Laughable and lovable, equal parts schlemiel and mensch, Brock makes an ideal protagonist for a comic novel. I could have stayed in his entertaining company for many more pages. He would have been better served, though, by a more engaging supporting cast. Brock’s “nearly typical teenagers” remained, for me, too typical, lacking distinct personalities, and Trey’s uncomplicated goodness only flattens her character, as saintliness in a fictional character is wont to do. (Moved by the sight of his beloved as she stands in the woods hand-feeding birds and deer, Brock conjures up an image of Saint Francis, and the only thing that remotely bothers him about living with this “gold-standard human being” is her habit of not flushing the toilet after urinating, so as not to waste water.)
At the other end of the spectrum from Trey is Burt, the novel’s villain and a true grotesque. You can feel the author’s hostility toward the Cro-MAGA male rising like steam off the page. “Except for the gym and the hunting, Burt is lazy and empty-headed,” says Brock, who cannot resist pressing the point: “He’s quite at home here in America, if I could generalize for a moment.” If anyone in this story could be called boring or as predictable as a clock, it is Burt, who can always be counted on to say or do the dumbest, most loutish thing. Once, while impugning Brock’s patriotism, Burt vaunts his own: “I’ve got a hard-on for the Stars and Stripes.” Cheryl, though hardly a sympathetic or likable character, is at least given a moment of grace. After the misfortune that destroys Burt, including his once-enviable looks, we might expect her to abandon him as she once abandoned Brock for far less; instead she becomes her now helpless partner’s tender and unselfish caretaker. But for Burt there can be no such moment. The man is irredeemable. Indeed, he is portrayed with such fierce contempt, his ruin is detailed with such sadistic glee, that it made me wince.
“I think this story has been about love and not about the blood test in the title.” By the time Brock tells us this, he doesn’t really have to. His marriage to Trey looks to be a long and happy one, and he finally concedes that, inexplicable though it may seem, Cheryl loves Burt, and Burt, “in his brutish, disabled, stupid way,” loves her back. Brock continues to help out the wretched couple financially, explaining, “Charity is maybe a bad habit with me, but it’s who I am” (a humblebrag that struck me as out of character for the usually sincerely self-deprecating Brock).
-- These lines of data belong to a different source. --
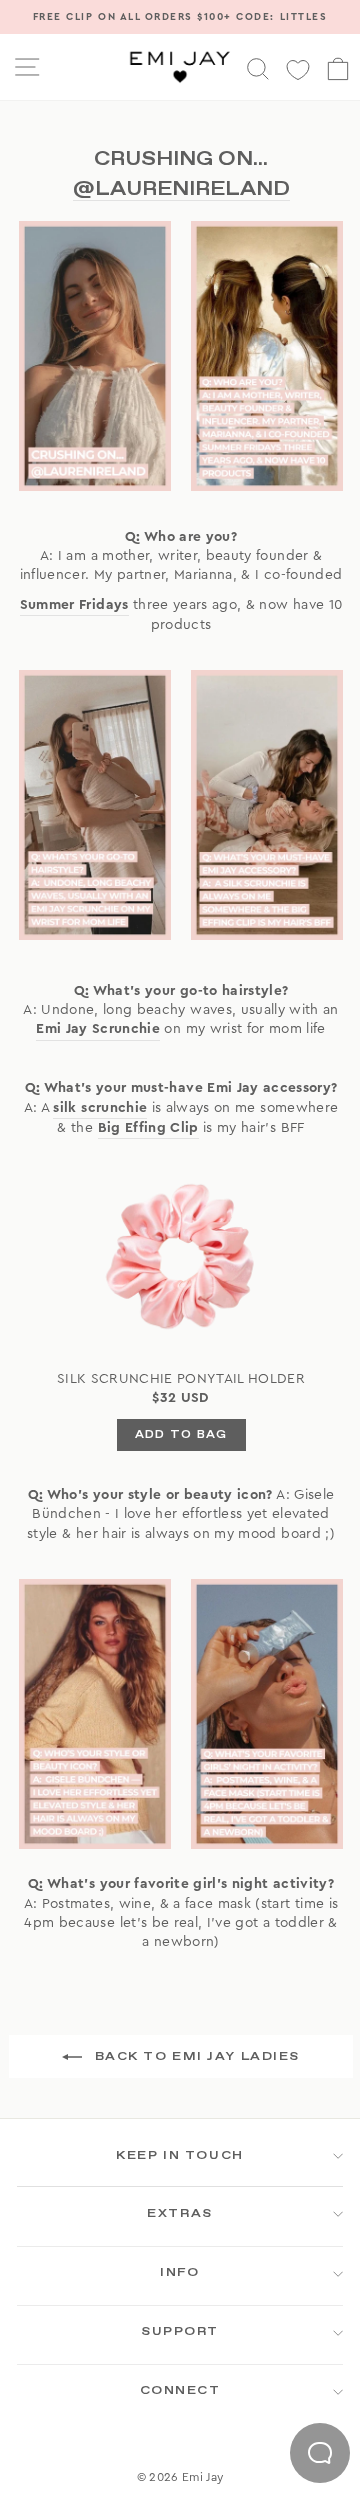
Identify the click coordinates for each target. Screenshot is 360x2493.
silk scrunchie (100, 1108)
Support (180, 2332)
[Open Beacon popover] (320, 2453)
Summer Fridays (74, 605)
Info (179, 2273)
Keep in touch (179, 2156)
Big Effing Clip (148, 1128)
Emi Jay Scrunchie (98, 1029)
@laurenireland (181, 188)
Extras (179, 2214)
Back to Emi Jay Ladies (195, 2057)
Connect (180, 2391)
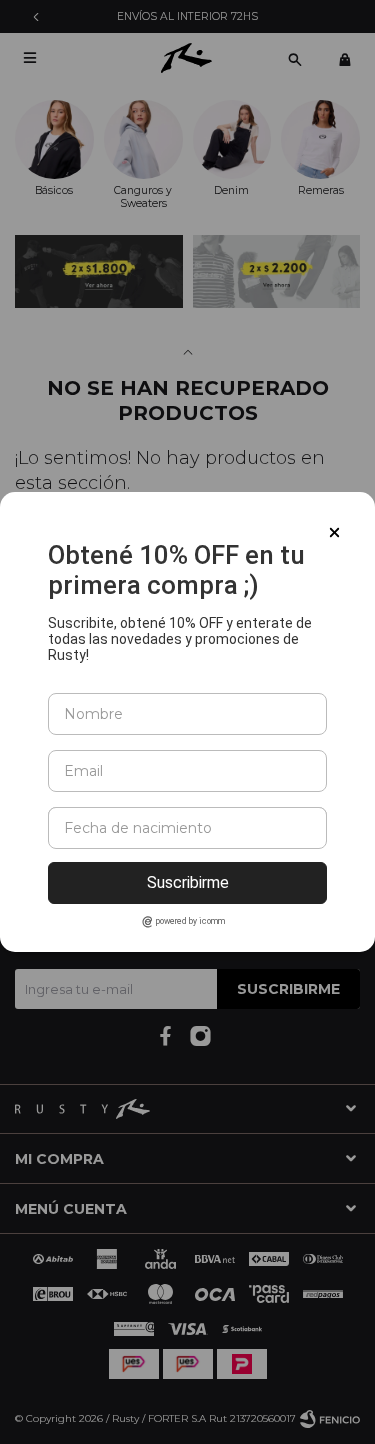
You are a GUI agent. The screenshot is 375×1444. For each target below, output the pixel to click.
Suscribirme (188, 882)
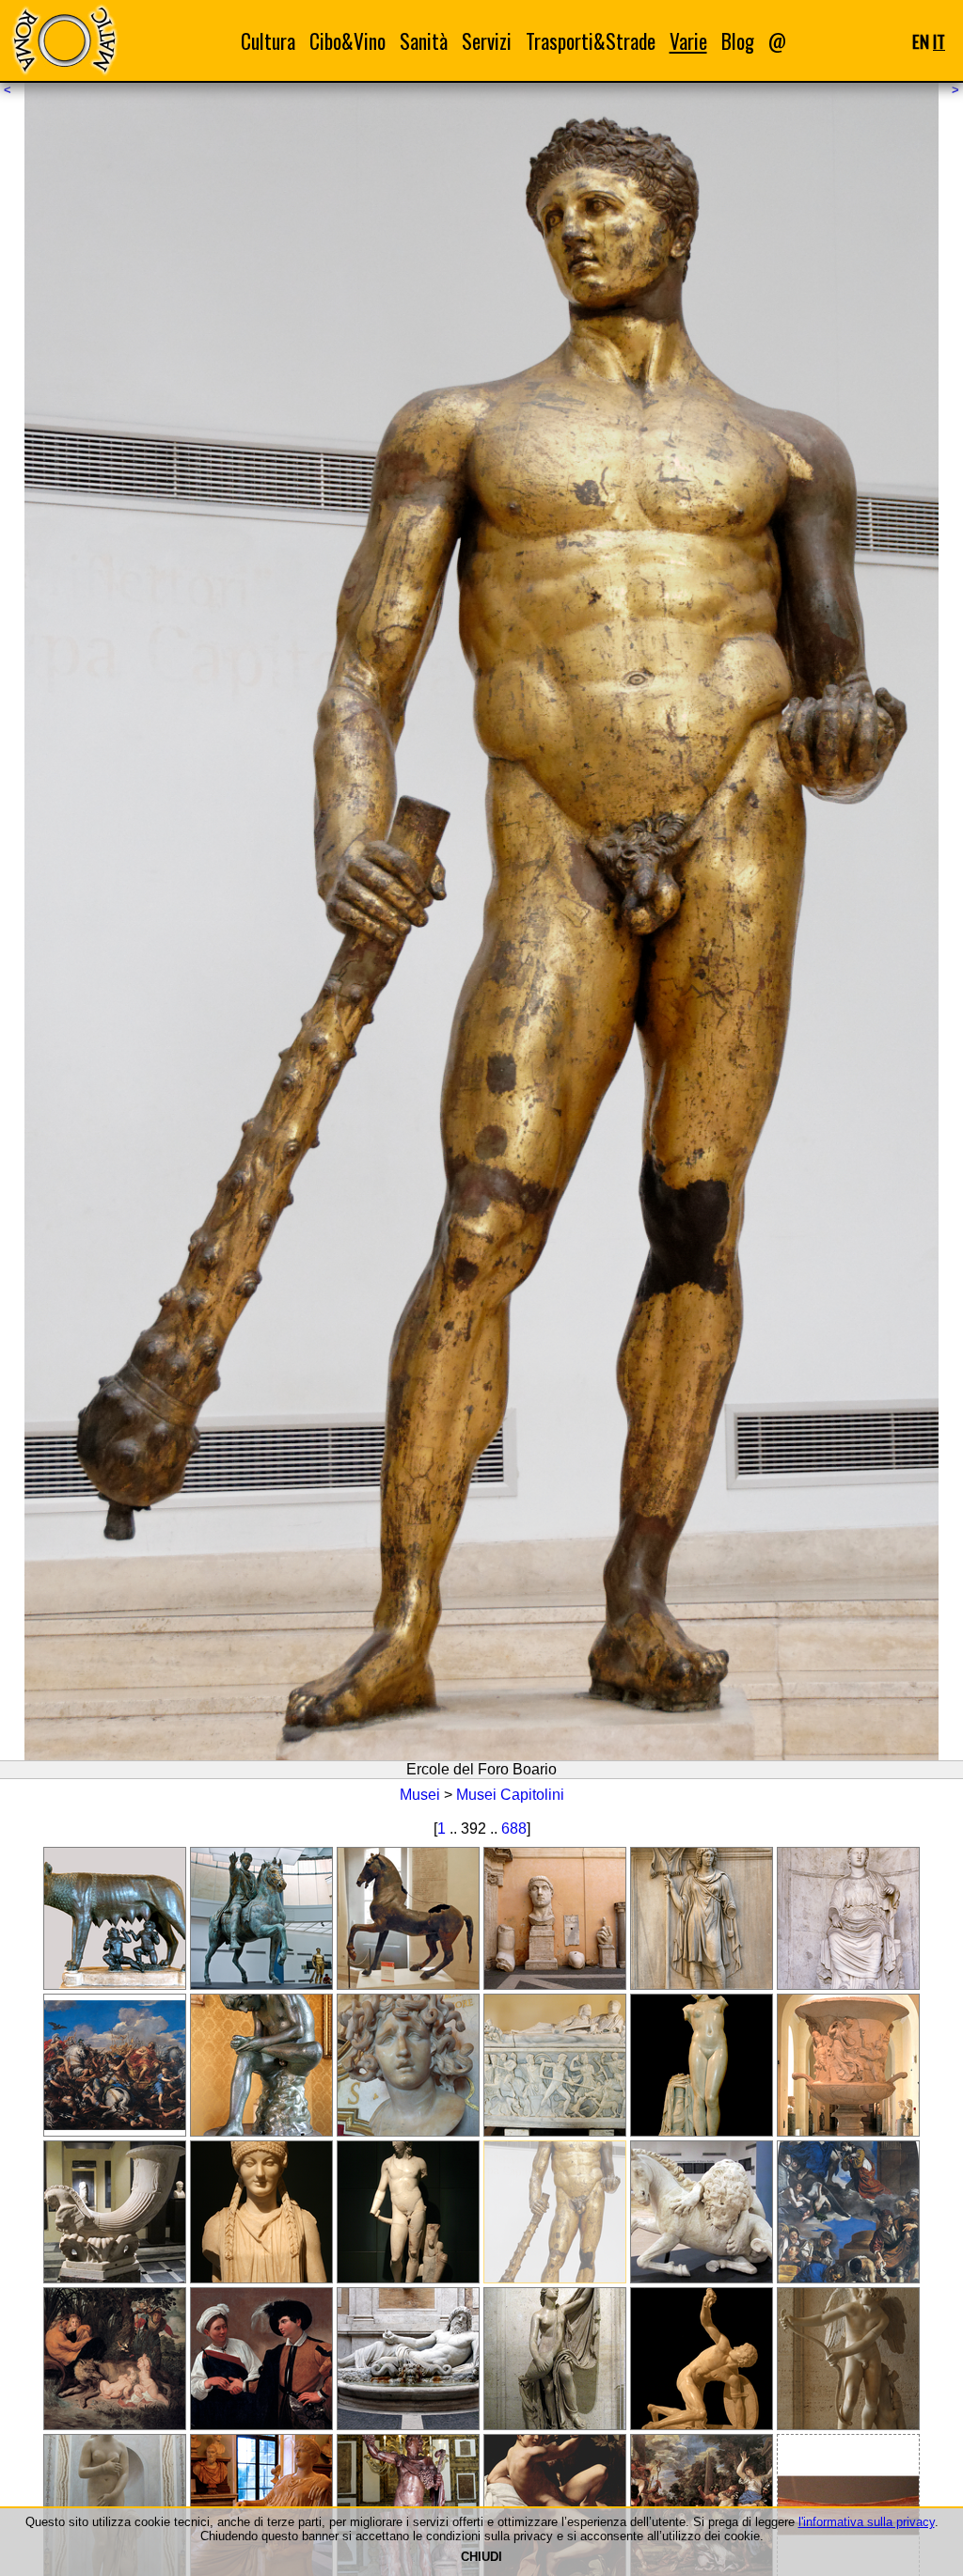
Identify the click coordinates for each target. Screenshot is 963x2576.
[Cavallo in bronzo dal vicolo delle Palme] (408, 1918)
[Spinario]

Besides, he says, Cheryl is the mother of his children, and though she’s been a terrible parent, “I know they love her.” And he can afford to be generous: business is good. As for the kids themselves, we leave them knowing that, whatever growing pains they might be going through, they’ll be all right. Needless to say, nothing bad happens to the rat.
In his essay Roth asked:
If the world is as crooked and unreal as I think it is becoming, day by day; if one feels less and less power in the face of this unreality, day by day; if the inevitable end is destruction, if not of all life, then of much that is valuable and civilized in life…why is it…that so many of our fictional heroes…wind up affirming life?
This is still a really good question.